When we began our initiative, our team realized that even quality measures required by regulatory agencies were not readily available to providers who wanted to improve outcomes. Typically hospitals share publicly reported indicators only after data has been scrubbed. By then, the data is months old and not very useful in making and measuring process change improvements.

Creating a Culture of Transparency
At BHS, we wanted to foster a culture of transparency, engagement and accountability. Managers believed they could achieve significant increases in performance by disseminating information broadly and in near real-time. We also wanted to ensure that clinicians at all five of our hospitals worked in collaboration to develop and share best practices.

We already had an extensive IT infrastructure based on a variety of clinical and financial solutions provided by McKesson. To more fully leverage the power of these applications, our team, led by our Director of Decision Support Bernie Porter, turned to McKesson Performance Analytics™. Using this solution, we were able to develop a single data set to support multiple metrics tailored to specific stakeholder groups.
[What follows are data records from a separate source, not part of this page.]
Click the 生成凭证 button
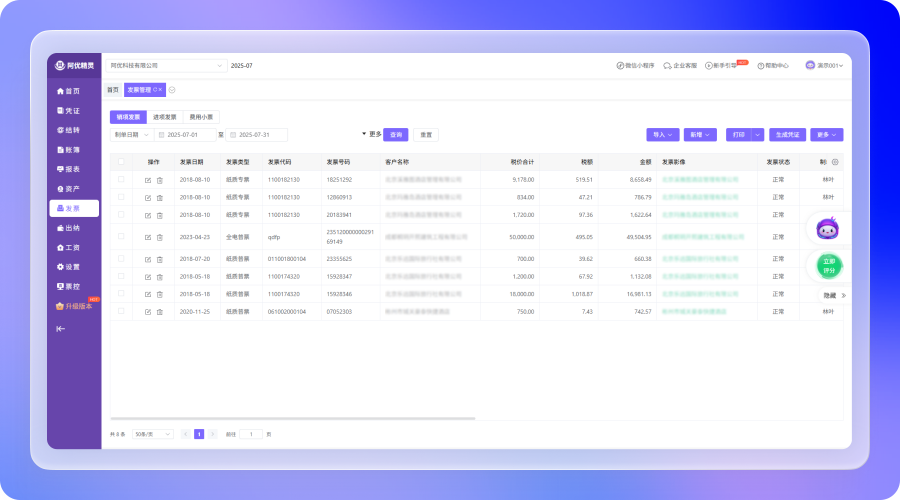Screen dimensions: 900x500 pos(787,134)
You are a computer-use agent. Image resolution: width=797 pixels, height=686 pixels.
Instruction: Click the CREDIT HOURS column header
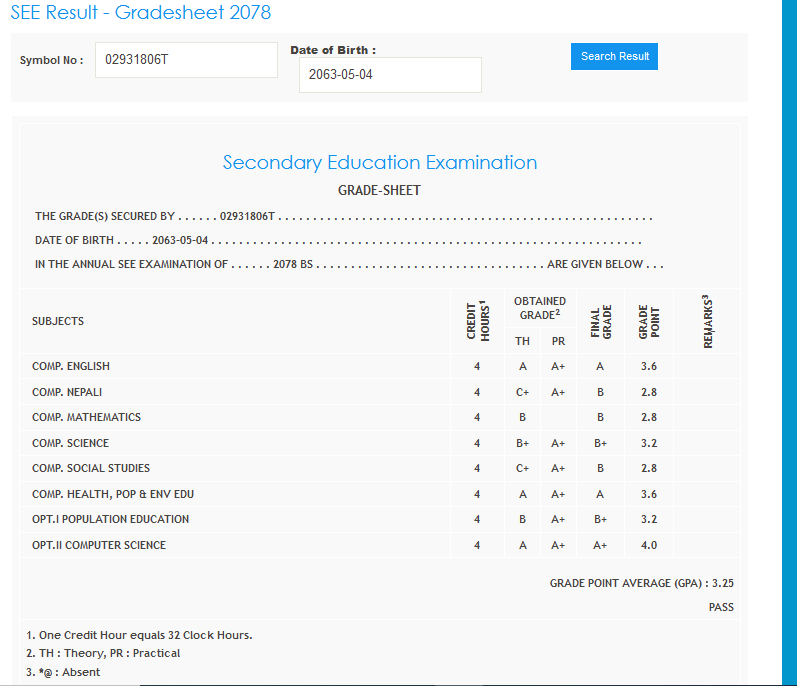tap(477, 322)
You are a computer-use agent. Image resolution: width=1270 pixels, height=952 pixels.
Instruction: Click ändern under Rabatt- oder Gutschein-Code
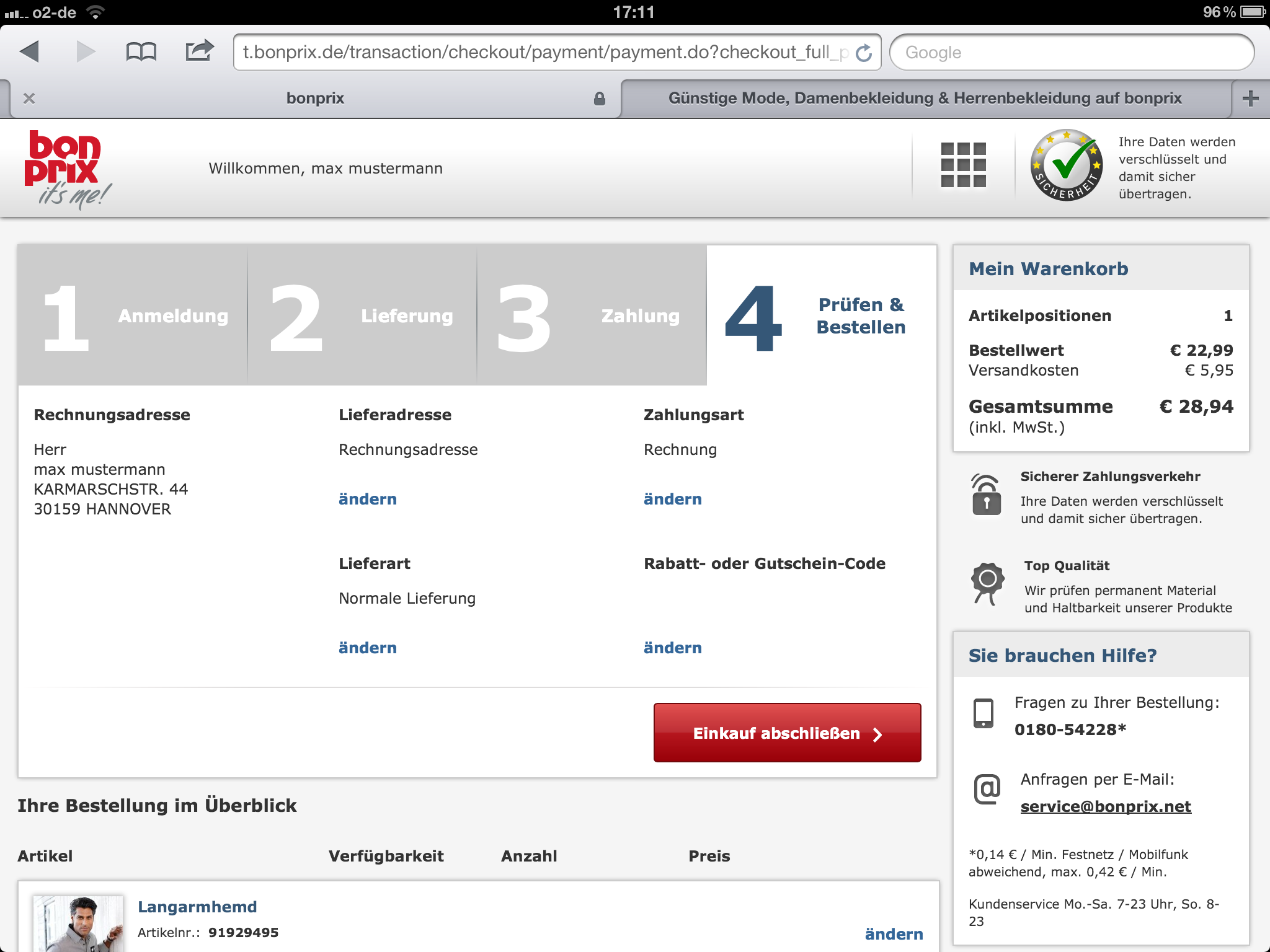click(x=672, y=648)
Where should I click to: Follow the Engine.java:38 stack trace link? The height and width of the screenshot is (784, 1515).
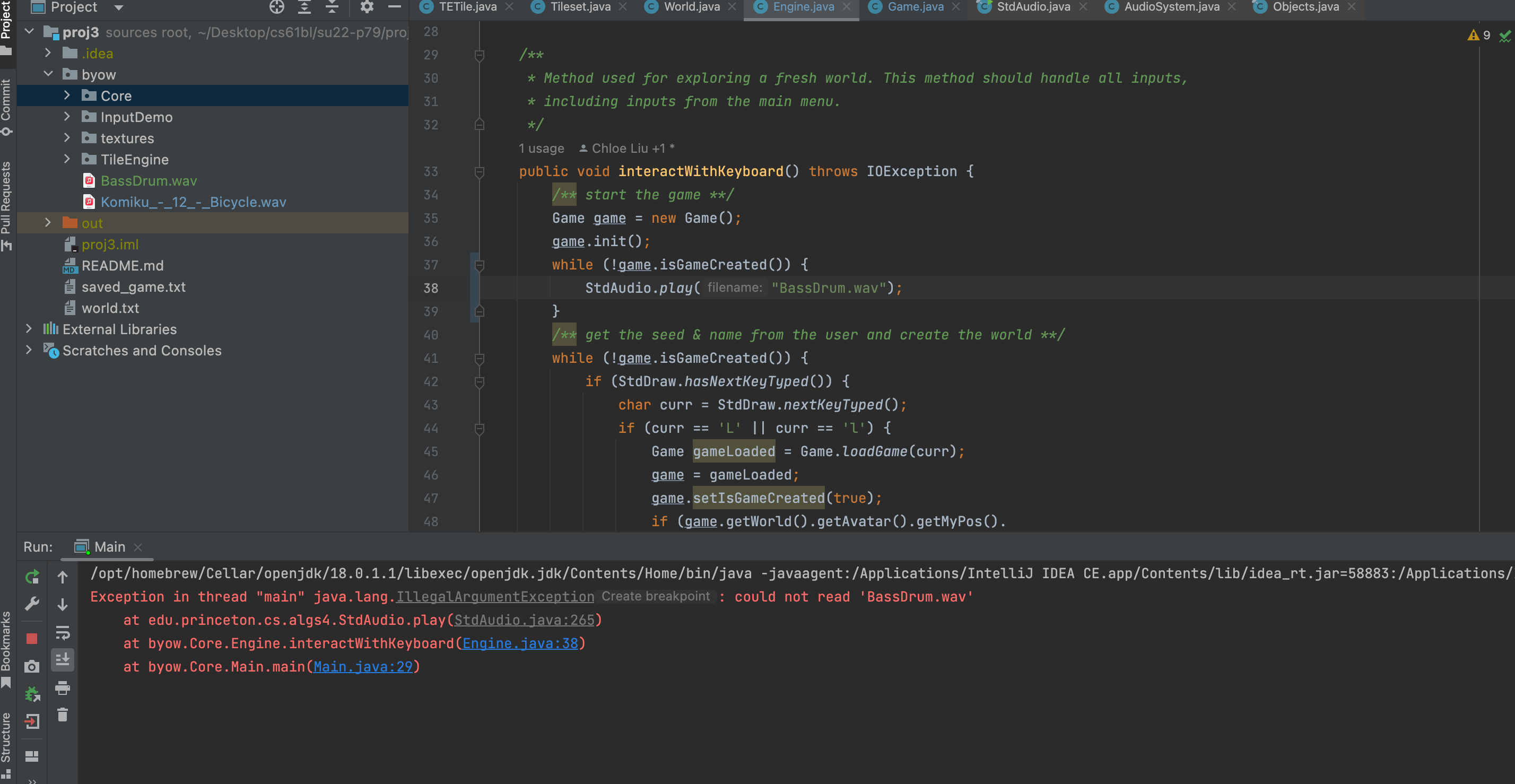[520, 643]
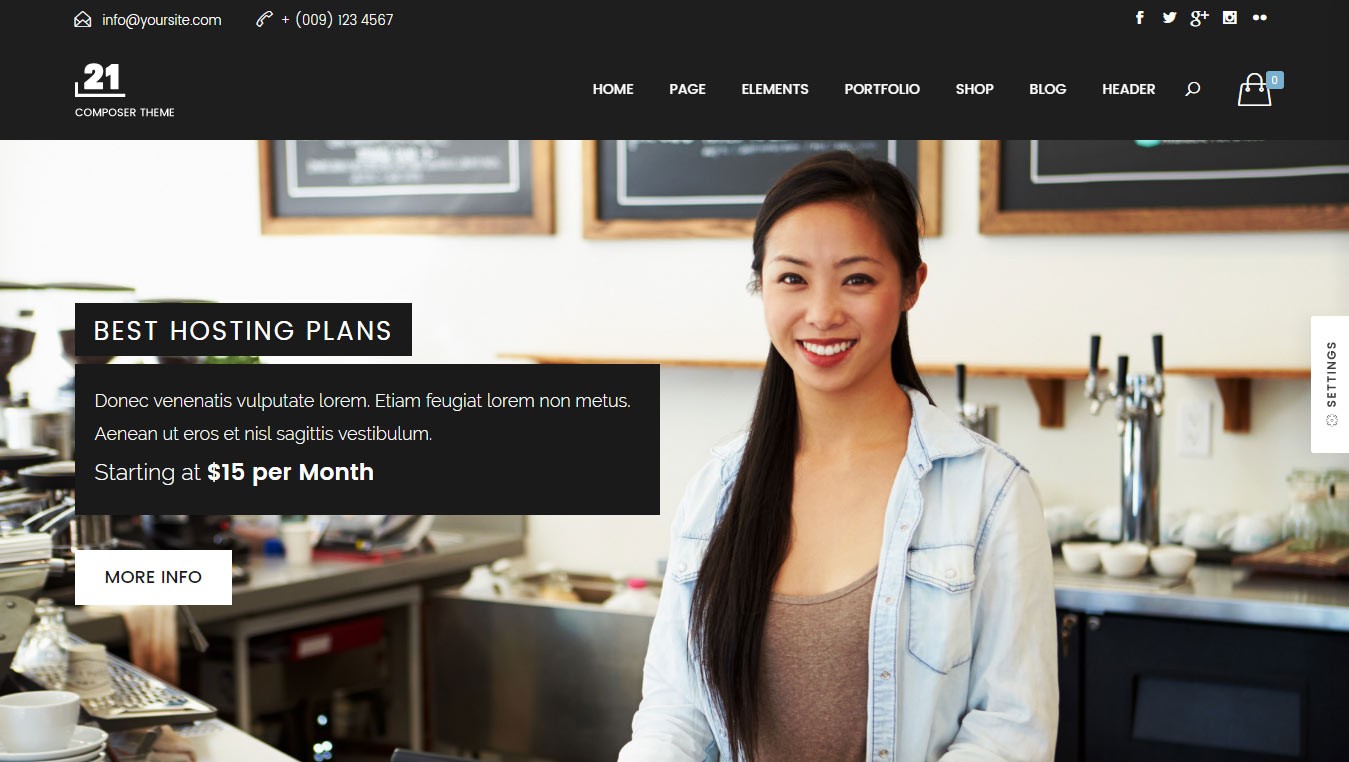
Task: Click the 21 Composer Theme logo
Action: pos(125,90)
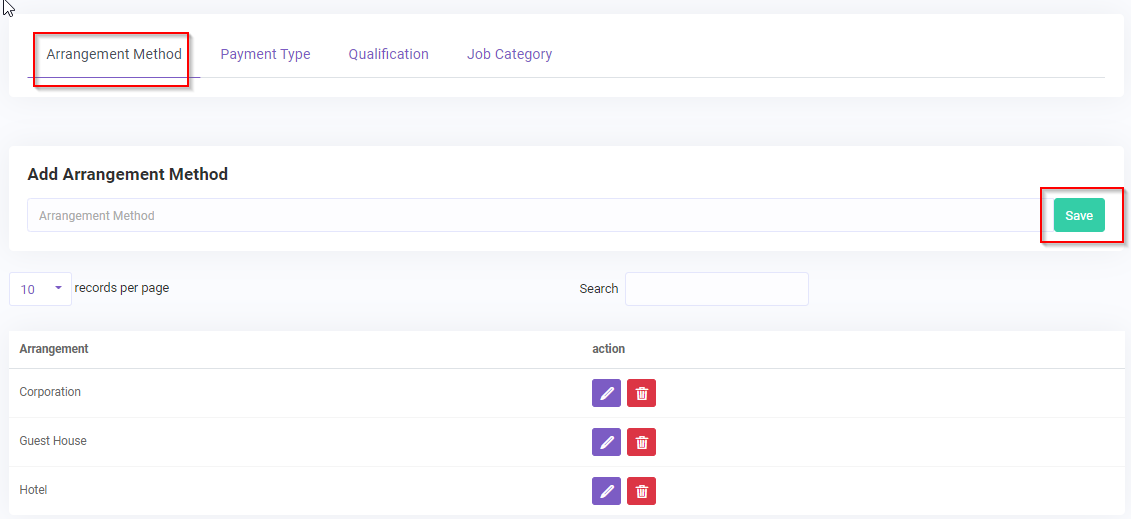Viewport: 1131px width, 519px height.
Task: Select the Corporation cell in the table
Action: tap(50, 392)
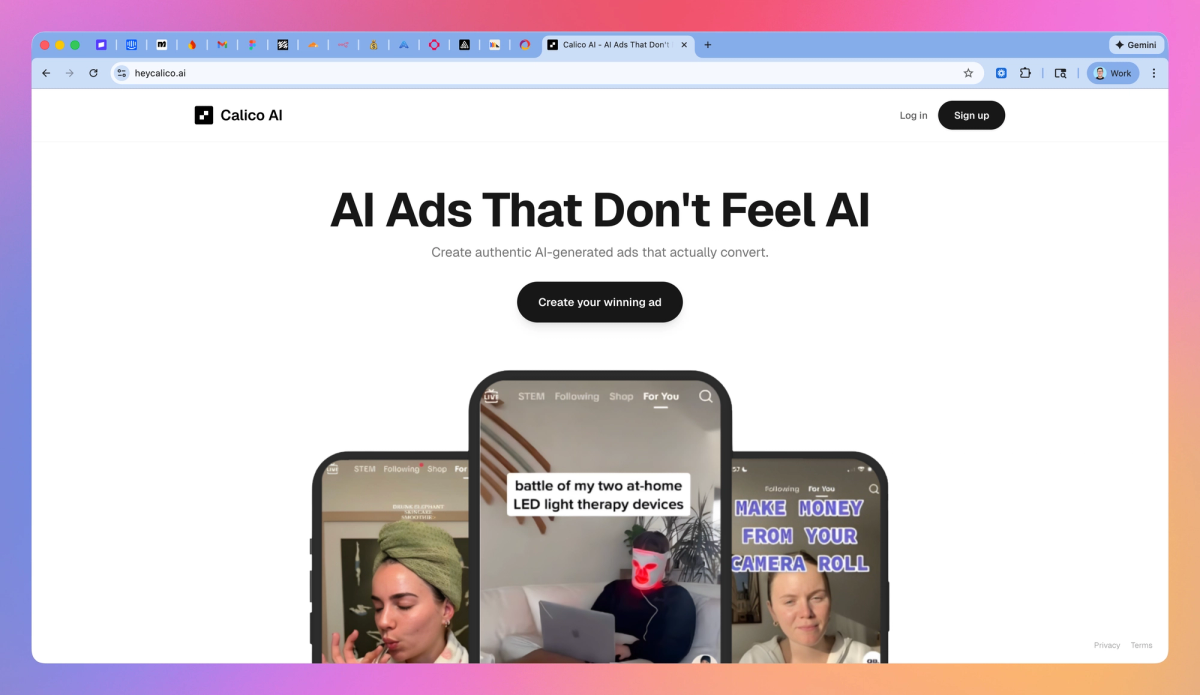Viewport: 1200px width, 695px height.
Task: Click the Gemini icon in the toolbar
Action: (x=1136, y=44)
Performance Trends — Near real-time, online scorecards give users documented performance trends by indicator, facility, physician, specialty, nursing unit and nurse.

Timely Data for Process Improvement — Clinical data is distributed on a timely basis to a wide range of groups, including physicians, quality managers and other individual stakeholders. We provide it in an interactive format that enables them to investigate trends and make improvements.

Evaluation, Education and Best Practices — The reports are used to evaluate the impact of process improvements and to educate caregivers. They also provide data for developing and implementing best practices that improve patient care and outcomes.

Pay-for-Performance Metrics — Clinicians use the scorecards to document and research key aspects of patient care related to pay-for-performance metrics.

The quality reports are available daily, enabling clinicians to evaluate the care process while specific patient encounters are still fresh in each clinician's mind. This near real-time reporting is essential to facilitating continuous process improvement. Accountability for clinical performance is improved because individual caregivers are assigned specific responsibility based on their role in the process.

Winning the Competitive Game
Our commitment to transparency helps distinguish BHS in a .highly competitive healthcare marketplace. We believe that our quality measures demonstrate that our hospitals offer the best care for patients.

For example, even as CMS tightened its benchmarks, BHS scores have continued to improve since 2004. In more than half of the publicly reported indicators, we are meeting or exceeding the scores of the top 10% of hospitals. Baptist also meets or exceeds its competitors' scores 75% of the time in its three major markets. Posting our performance indicators on the BHS Web Site enables the public and our patients to follow our process improvements.

All five Baptist hospitals have fully met CMS quality-of-care reporting standards to win the full CMS Annual Payment Update — representing more than $40 million for the organization.

In today's healthcare environment, information is the key to success. Through the use of analytics, BHS has been able to create not only a path to improved patient safety and superior outcomes, but a means for meeting the challenges of competition and government reporting standards.

Baptist Healthcare System is a winner of McKesson's 2009 VIP Award. Each year McKesson recognizes customers that demonstrate vision and innovation in the use of information technology to enhance healthcare performance.

Tommy Smith has served as President and CEO of BHS and BHA (Baptist Healthcare Association) since March 1995. His career in hospital administration spans more than 30 years with BHS. In 2000, he was awarded the Senior-Level Healthcare Executive Award from the Regent of Kentucky. He is a Fellow of the American College of Healthcare Executives and is a member of the American Hospital Association. He was appointed a section delegate of the American Hospital Association House of Delegates and Regional Policy Boards from 2001 to 2003. In addition, he is an adjunct professor in the Department of Health Services Administration at the University of Alabama at Birmingham.